What the task requires
Pull out every line of the data that contains the word "magnifier", matching its case exactly.

[Data on where items appear]
+===+
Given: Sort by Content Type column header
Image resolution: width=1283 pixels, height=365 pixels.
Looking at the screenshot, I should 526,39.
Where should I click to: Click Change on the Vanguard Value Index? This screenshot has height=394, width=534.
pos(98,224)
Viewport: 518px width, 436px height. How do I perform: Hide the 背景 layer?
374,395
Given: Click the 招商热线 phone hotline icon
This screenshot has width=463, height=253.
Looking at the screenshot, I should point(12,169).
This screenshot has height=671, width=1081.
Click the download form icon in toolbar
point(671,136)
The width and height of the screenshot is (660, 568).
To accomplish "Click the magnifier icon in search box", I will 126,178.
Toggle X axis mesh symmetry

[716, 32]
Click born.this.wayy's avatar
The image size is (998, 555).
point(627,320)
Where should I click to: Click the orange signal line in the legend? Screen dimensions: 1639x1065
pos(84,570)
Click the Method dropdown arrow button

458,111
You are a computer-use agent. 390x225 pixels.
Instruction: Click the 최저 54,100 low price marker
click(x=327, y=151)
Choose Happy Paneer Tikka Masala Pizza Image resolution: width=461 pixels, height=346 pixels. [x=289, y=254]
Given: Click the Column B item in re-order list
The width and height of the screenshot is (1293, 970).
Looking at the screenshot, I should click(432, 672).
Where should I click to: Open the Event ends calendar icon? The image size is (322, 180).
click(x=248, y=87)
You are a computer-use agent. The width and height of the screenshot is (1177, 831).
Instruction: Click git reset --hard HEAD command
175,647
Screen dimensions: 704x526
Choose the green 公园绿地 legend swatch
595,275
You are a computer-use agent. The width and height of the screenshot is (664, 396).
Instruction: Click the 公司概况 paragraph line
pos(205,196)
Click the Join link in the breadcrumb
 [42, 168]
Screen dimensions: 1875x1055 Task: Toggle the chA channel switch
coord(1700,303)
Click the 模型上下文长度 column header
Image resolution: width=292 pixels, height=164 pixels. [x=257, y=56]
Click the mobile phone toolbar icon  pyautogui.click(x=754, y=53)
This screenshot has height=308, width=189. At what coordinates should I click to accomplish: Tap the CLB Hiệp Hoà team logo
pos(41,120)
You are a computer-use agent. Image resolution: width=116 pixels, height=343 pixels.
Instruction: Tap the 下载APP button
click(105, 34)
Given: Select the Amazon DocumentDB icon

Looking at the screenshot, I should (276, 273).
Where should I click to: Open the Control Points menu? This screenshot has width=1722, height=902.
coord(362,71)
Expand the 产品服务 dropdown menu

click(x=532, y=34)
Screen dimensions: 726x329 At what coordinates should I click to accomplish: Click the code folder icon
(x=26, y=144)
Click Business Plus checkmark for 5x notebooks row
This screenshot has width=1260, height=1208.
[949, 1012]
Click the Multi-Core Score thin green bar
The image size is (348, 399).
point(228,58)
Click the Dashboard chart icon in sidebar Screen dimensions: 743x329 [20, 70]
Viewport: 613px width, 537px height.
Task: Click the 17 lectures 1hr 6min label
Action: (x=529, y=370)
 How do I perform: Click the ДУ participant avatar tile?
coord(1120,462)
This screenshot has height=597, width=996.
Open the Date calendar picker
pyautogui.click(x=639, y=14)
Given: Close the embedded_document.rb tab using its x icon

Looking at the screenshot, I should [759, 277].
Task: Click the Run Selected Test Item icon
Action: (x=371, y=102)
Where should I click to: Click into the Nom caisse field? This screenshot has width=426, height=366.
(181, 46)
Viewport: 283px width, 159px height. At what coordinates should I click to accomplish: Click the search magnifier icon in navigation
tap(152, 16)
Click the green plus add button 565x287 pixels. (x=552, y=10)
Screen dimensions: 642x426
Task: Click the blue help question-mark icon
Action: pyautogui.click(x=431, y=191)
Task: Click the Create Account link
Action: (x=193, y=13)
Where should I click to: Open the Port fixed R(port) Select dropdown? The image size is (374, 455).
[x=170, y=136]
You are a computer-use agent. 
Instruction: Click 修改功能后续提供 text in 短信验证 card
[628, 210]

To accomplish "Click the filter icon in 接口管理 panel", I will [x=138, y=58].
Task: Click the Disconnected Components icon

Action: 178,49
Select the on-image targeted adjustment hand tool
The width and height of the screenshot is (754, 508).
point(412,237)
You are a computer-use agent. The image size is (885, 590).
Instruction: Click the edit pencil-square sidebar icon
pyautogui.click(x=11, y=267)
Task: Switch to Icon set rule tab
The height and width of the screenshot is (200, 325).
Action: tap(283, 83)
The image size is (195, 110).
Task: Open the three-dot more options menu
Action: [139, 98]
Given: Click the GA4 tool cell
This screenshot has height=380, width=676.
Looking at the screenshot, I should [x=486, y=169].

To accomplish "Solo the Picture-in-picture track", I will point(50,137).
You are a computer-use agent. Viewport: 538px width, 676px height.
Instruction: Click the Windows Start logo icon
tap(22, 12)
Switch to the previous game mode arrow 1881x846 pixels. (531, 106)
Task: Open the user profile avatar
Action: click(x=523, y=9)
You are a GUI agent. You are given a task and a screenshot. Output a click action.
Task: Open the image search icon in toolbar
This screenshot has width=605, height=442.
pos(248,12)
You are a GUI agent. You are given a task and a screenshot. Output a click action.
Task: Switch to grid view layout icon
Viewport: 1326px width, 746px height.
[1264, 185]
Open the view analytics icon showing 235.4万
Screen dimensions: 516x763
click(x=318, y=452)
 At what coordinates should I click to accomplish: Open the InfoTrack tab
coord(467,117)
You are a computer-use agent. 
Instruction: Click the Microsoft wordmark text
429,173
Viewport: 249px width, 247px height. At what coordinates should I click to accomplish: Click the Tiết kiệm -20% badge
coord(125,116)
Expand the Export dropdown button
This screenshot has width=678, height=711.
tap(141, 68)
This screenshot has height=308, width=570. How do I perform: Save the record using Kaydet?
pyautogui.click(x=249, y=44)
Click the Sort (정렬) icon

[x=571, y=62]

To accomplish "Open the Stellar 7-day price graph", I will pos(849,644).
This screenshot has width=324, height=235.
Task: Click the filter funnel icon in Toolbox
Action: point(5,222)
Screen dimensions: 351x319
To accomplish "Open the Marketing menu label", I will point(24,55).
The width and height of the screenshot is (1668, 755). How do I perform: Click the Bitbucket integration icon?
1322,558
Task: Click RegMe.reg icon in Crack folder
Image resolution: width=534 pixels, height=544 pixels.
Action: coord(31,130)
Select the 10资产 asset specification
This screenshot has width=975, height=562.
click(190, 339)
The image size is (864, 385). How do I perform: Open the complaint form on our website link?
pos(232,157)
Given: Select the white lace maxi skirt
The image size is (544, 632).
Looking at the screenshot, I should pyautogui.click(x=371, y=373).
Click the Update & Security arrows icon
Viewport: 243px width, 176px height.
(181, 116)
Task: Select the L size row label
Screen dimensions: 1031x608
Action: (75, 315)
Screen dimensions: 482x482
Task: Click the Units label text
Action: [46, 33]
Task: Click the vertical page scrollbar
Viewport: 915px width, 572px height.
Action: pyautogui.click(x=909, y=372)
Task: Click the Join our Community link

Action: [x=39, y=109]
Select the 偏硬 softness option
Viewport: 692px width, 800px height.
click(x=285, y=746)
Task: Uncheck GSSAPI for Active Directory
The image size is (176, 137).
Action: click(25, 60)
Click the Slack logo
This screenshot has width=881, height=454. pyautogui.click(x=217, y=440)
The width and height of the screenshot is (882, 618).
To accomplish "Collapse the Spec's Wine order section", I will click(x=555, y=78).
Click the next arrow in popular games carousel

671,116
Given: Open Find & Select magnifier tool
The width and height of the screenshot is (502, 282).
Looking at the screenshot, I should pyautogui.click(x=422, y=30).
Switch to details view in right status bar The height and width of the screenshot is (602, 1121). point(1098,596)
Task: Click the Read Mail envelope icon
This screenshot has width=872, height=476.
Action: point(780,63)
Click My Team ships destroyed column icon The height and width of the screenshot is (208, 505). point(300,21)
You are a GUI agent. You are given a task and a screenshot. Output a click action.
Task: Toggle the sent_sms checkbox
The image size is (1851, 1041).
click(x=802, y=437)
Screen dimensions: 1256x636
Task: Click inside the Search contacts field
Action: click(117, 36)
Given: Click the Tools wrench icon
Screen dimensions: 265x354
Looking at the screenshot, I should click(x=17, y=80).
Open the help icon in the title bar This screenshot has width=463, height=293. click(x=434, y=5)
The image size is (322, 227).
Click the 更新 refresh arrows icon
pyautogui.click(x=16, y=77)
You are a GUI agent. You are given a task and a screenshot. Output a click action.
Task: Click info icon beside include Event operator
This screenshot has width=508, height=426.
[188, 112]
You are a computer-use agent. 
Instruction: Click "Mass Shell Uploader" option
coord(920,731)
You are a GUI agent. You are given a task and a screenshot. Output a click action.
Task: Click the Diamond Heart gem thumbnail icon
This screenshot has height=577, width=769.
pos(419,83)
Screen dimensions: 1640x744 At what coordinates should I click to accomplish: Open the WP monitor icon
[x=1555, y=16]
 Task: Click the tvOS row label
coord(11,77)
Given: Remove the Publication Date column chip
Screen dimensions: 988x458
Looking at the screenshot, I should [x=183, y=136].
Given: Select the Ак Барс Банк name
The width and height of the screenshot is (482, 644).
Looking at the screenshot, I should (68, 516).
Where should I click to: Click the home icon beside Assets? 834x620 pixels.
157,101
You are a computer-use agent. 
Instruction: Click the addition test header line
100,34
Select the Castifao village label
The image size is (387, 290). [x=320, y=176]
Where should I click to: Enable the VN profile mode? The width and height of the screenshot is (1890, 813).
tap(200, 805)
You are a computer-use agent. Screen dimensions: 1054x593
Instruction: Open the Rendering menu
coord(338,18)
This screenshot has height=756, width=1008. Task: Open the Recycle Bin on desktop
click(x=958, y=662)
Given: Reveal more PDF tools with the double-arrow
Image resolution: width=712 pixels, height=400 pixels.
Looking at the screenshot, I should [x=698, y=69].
+===+
Response
To accomplish "Click the magnifier icon in search box", I will 126,178.
Viewport: 283px width, 159px height. At what coordinates should I click to accomplish: Click the search magnifier icon in navigation
Given: Open Find & Select magnifier tool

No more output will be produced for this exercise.